Sekoto’s Portrait of a Young Man Reading (c. 1946–1947) combines bold and intense shades of white, yellow, and blue with sketched lines, offering a view into everyday life. It is neither threatening nor daunting. The subject almost appears angelic, as though reading gives them a sense of peace. As Peffer argues, it demonstrates Sekoto’s motivation – which is line with the intent of other black artists – “to illustrate the lives of cosmopolitan Africans in an urban setting in sympathetic terms, and in a roughly naturalistic manner, in order to express their right to access the city, to advanced education, and to modernity at large”.[8]
Another one of Sekoto’s perhaps lesser-known earlier works, Three Men at a Railway Station (1940), also captures this simplicity. Leaning casually, the three men in the foreground are coded in neutral, earthy, subtle colours and appear at ease—a contrast to the industrial setting of a railway station. In fact, other than the title, there are no signifiers to imply that the three men are placed inside a station. Instead, the viewer is drawn in by the stark, luminous white background framed by the windows. Sekoto, then, reclaims this chaotic space of transience and relocation into one of peace and tranquillity. The absence of faces in this painting offers a distorted and unusual perspective absent from Sekoto’s other works, perhaps to denote the frustration of black South Africans, who were segregated and stereotyped as if they were faceless masses. This painting also provides much of the imagery on the South African Modernism 1880-2020 project’s website (permissions kindly granted by the Gerard Sekoto Foundation). It is chosen, here, precisely because it depicts African modernity (with the association of the railway station) conveyed using modernist techniques, such as the abstract and impressionist figures of the three men, and the non-realist representation of the surroundings.

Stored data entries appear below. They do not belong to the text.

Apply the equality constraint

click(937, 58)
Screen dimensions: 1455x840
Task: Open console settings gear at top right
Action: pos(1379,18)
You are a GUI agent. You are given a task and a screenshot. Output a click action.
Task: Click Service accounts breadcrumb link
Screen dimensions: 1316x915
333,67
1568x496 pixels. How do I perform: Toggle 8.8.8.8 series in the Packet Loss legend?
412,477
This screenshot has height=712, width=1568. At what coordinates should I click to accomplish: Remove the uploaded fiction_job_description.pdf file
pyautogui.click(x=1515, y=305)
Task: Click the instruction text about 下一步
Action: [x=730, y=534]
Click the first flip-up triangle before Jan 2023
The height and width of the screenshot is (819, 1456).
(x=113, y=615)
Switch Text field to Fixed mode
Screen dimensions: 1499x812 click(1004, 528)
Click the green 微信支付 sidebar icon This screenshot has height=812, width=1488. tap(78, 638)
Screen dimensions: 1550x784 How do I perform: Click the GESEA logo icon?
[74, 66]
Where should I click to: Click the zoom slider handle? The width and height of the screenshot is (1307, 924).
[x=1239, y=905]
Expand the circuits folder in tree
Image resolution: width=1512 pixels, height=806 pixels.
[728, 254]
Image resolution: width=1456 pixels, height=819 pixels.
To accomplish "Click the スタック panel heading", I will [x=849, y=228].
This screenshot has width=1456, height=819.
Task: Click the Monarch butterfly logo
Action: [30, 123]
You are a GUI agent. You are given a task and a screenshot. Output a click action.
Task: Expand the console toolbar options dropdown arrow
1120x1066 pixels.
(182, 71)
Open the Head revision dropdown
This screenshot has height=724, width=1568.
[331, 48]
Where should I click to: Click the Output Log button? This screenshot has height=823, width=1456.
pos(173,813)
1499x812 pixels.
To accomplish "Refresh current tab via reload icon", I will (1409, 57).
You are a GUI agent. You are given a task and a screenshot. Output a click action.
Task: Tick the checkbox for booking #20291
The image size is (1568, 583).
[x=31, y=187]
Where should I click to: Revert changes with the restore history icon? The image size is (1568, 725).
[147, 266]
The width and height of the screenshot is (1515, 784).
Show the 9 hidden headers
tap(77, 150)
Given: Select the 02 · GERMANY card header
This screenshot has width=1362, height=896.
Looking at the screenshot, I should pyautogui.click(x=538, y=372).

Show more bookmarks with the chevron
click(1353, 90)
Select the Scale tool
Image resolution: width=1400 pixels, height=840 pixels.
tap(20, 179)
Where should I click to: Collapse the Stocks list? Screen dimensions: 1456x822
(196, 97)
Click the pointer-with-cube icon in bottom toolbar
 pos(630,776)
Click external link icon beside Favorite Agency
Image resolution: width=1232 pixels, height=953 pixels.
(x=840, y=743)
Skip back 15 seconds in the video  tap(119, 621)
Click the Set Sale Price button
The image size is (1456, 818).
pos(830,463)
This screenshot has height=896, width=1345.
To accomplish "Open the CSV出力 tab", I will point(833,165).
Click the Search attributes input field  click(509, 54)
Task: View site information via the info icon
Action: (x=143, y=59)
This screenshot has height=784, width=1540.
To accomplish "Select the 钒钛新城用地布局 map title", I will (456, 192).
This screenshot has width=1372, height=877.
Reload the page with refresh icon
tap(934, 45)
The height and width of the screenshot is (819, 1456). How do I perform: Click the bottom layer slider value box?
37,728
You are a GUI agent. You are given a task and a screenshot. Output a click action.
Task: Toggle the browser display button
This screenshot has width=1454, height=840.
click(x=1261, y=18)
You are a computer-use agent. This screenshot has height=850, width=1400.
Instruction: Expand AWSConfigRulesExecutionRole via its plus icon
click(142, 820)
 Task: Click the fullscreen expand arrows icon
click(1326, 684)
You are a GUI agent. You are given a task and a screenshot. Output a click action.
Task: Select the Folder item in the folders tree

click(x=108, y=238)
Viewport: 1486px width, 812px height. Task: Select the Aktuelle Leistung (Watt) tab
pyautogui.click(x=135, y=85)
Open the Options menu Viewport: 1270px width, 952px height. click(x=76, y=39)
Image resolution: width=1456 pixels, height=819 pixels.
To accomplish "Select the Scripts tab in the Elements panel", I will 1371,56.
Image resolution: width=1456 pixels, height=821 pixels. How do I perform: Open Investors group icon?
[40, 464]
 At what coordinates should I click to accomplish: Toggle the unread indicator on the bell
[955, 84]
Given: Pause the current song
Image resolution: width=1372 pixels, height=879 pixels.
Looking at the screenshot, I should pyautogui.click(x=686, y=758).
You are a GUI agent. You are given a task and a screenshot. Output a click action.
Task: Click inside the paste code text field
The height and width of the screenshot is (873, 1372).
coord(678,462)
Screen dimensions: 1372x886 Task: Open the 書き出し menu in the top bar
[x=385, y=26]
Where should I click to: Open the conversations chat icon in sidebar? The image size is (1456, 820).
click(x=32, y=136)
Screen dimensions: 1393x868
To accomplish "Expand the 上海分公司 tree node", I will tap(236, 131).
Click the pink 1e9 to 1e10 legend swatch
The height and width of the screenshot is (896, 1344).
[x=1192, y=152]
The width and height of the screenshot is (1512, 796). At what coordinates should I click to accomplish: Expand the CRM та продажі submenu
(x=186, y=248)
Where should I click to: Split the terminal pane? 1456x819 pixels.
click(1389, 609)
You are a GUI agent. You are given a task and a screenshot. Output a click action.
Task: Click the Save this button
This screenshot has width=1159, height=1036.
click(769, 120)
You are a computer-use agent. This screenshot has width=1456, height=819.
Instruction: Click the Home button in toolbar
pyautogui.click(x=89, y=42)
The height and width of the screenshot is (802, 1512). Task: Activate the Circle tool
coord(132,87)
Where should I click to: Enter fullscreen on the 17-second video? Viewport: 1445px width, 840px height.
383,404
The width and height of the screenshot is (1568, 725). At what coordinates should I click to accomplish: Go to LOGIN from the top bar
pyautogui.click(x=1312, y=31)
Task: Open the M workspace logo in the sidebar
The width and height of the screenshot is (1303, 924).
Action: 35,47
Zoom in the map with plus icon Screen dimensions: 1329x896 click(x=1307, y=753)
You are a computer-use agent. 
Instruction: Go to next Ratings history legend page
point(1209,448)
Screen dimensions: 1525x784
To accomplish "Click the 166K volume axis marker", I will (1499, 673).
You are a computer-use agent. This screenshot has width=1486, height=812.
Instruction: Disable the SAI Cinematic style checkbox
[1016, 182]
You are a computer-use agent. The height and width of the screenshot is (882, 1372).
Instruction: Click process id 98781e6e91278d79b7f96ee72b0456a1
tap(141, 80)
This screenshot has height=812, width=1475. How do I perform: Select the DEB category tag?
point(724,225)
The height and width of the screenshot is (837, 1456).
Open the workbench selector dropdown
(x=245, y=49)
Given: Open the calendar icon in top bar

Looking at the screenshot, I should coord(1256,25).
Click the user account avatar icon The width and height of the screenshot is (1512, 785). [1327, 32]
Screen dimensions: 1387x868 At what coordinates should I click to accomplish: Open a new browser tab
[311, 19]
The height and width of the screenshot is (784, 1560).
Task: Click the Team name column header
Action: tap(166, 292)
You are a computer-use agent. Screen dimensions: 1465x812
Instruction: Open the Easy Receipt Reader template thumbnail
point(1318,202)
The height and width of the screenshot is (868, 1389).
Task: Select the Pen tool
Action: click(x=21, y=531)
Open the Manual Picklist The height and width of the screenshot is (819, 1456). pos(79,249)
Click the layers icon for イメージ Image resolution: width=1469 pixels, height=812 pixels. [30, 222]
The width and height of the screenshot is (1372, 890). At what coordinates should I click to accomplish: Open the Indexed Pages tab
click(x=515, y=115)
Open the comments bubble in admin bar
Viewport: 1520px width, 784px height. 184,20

According to Sylvester Okwunodu Ogbechie, “the search for a modernist identity is tied to the anti-colonial struggle that ultimately codified into broad independence and liberation movements”.[9] I argue that Sekoto’s portrayals of the quotidian coupled by his interactions with like-minded people, who were painting against colonial rule and its consequences, can be taken as evidence that these movements were (and still remain) vital for modernist expressions of cultural resistance to colonialism.
[1] Moxey, Keith P. F. Visual Time: the Image in History. Durham: Duke University Press, 2013. pp. 14. [2] Moxey, Visual Time, pp. 15. [3] Mitter, Partha. “Decentering Modernism: Art History and Avant-Garde Art from the Periphery,” The Art Bulletin 90, no. 4 (2008): 540. [4] Peffer, John. “The Grey Areas of Modernism and ‘Black Art’ in South Africa,” Critical Interventions 2, no. 3-4 (2008): 176. [5] Reid, Chloë. “The Artist/Sekoto’s Life.” The Gerard Sekoto Foundation, accessed November 25, 2021. http://www.gerardsekotofoundation.com/artistoverview.htm. [6] Peffer, “The Grey Areas,” 178. [7] Peffer, “The Grey Areas,” 185. [8] Peffer, “The Grey Areas,” 181. [9] Okwunodu Ogbechie, Sylvester. “Art, African Identities, and Colonialism,” in Martin S. Shanguhyia and Toyin Falola (eds) The Palgrave Handbook of African Colonial and Postcolonial History. New York: Palgrave Macmillan, 2018. pp. 444.